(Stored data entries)
*** Begin section ***

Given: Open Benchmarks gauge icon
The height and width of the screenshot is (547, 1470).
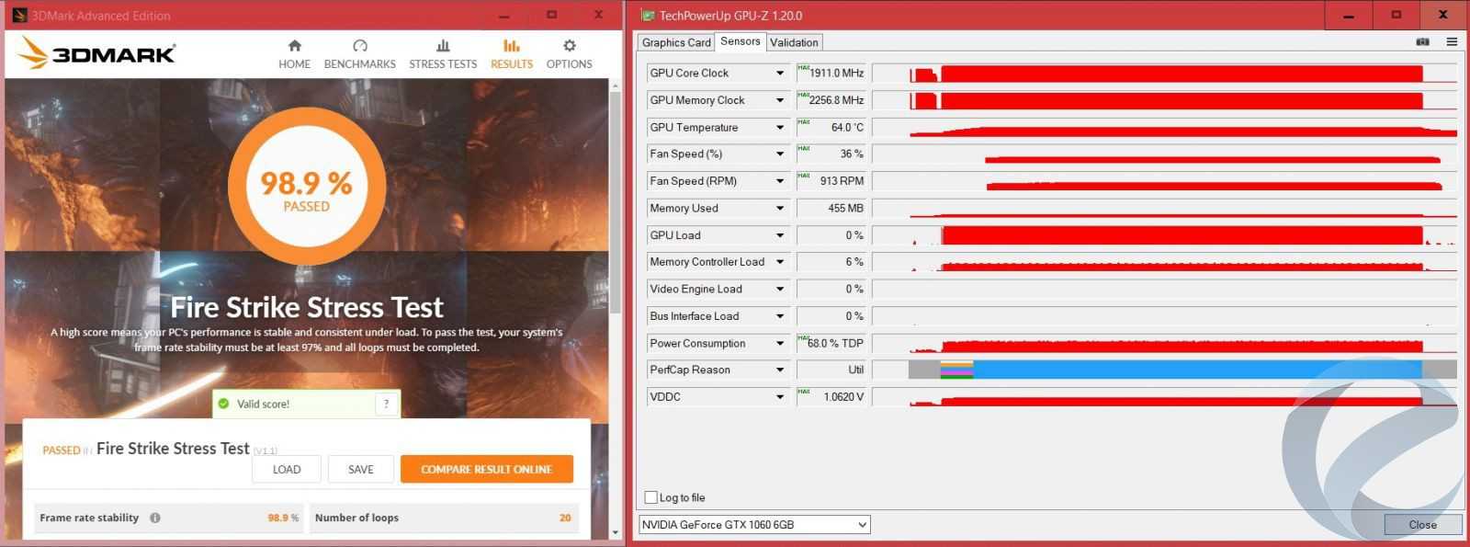Looking at the screenshot, I should point(359,46).
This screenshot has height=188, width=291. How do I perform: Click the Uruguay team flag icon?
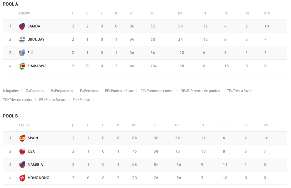point(22,40)
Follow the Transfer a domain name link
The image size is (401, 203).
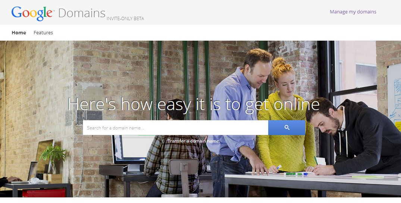194,141
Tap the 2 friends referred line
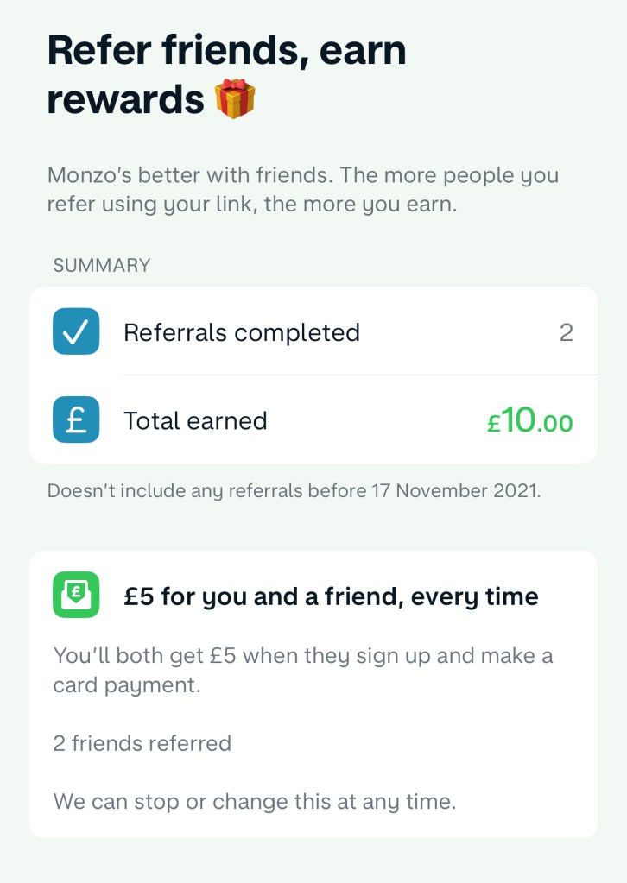Screen dimensions: 627x883 tap(143, 743)
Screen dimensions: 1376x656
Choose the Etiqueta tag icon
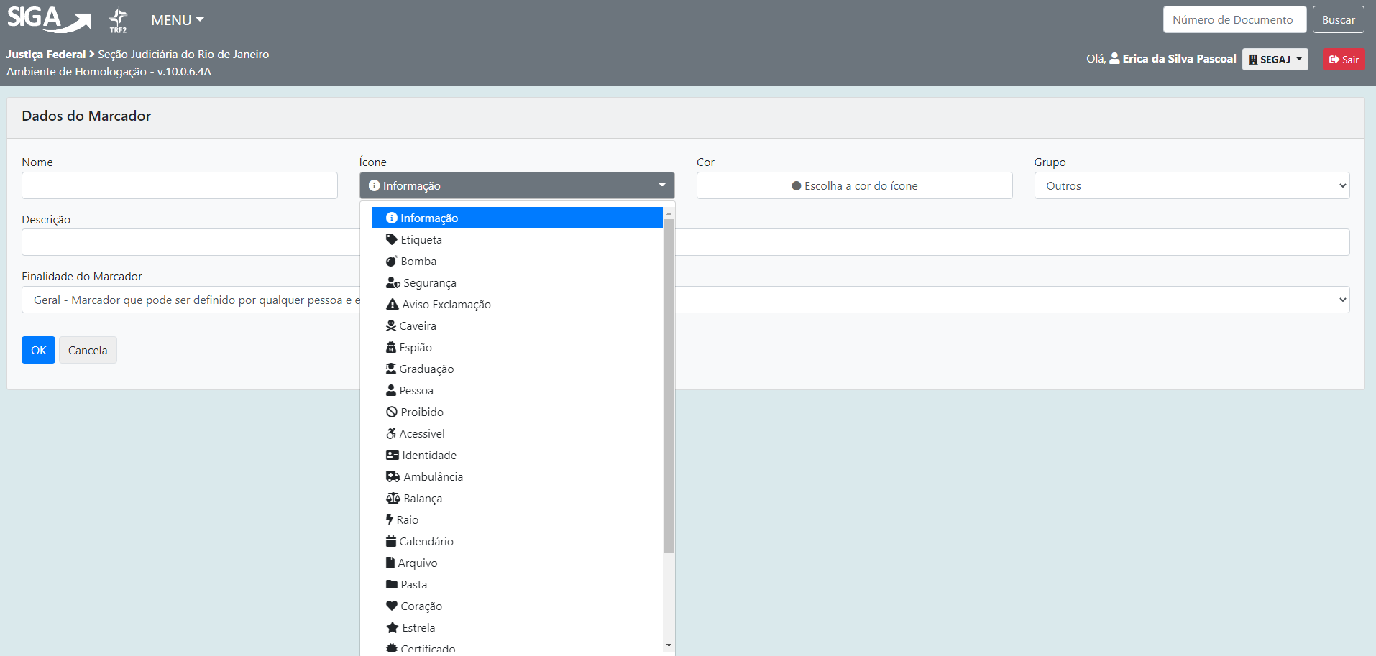(x=421, y=240)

*** End section ***

▶ **Task prompt**
The complete set of records should be written out again, pictures excluded.

▶ **Task output**
Given: Open Benchmarks gauge icon
The height and width of the screenshot is (547, 1470).
Looking at the screenshot, I should point(359,46).
This screenshot has height=188, width=291. How do I perform: Click the Uruguay team flag icon?
point(22,40)
Follow the Transfer a domain name link
The image size is (401, 203).
194,141
Tap the 2 friends referred line
Screen dimensions: 627x883 tap(143, 743)
Screen dimensions: 1376x656
Choose the Etiqueta tag icon
(x=421, y=240)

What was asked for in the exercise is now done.